··· Records provided
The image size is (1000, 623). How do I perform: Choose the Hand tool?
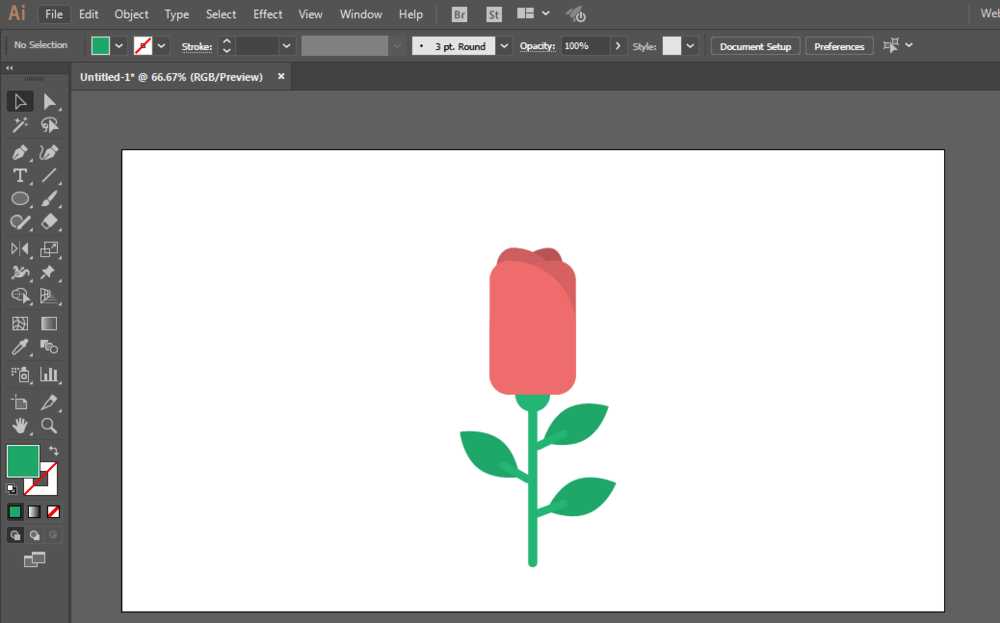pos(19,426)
······
··· Records provided
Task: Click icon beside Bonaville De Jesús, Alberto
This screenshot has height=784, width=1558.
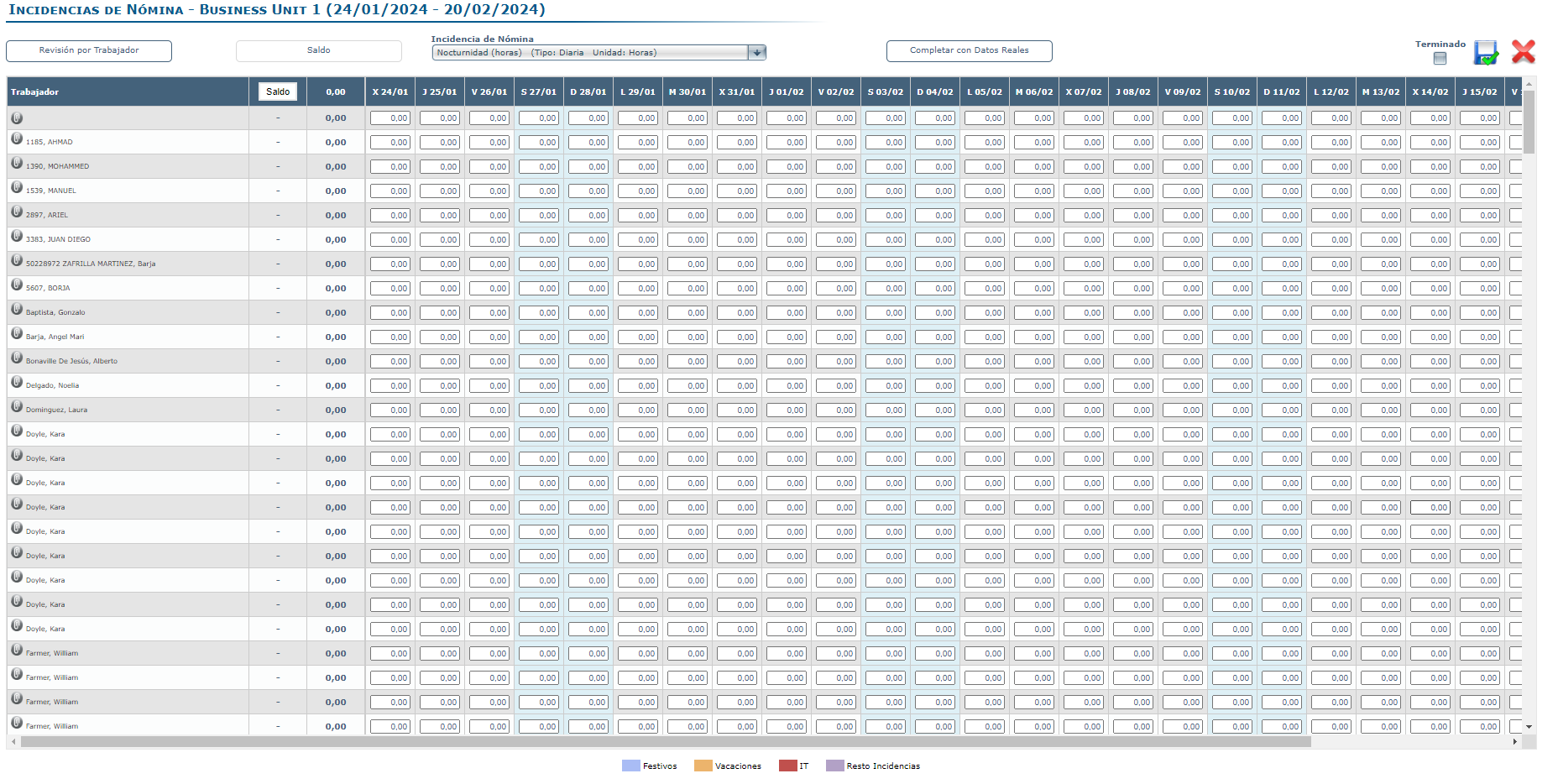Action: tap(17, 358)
······
··· Records provided
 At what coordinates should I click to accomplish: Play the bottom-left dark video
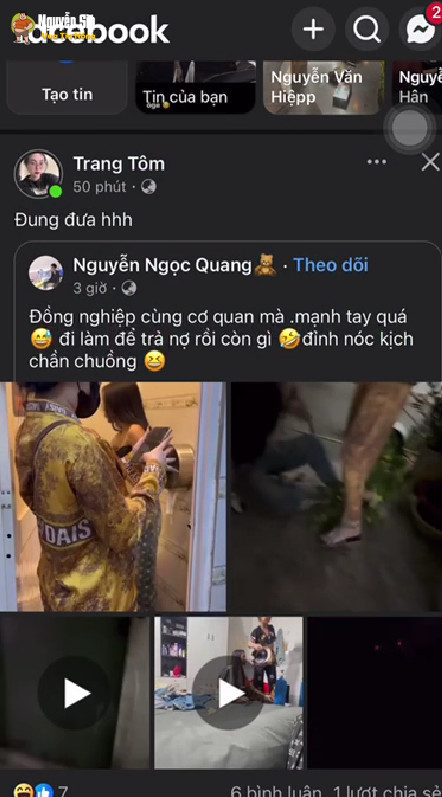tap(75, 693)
······
Directions: Rescale the listing starting with the line containing "At what coordinates" and going on through the line containing "tap(75, 693)", both included. Rewrite only those lines, request and all, and multiply each answer coordinate by 1.35, rounding to whole numbers with halves rounded up; leave out the pictures.

Finished answer:
 At what coordinates should I click to accomplish: Play the bottom-left dark video
tap(101, 936)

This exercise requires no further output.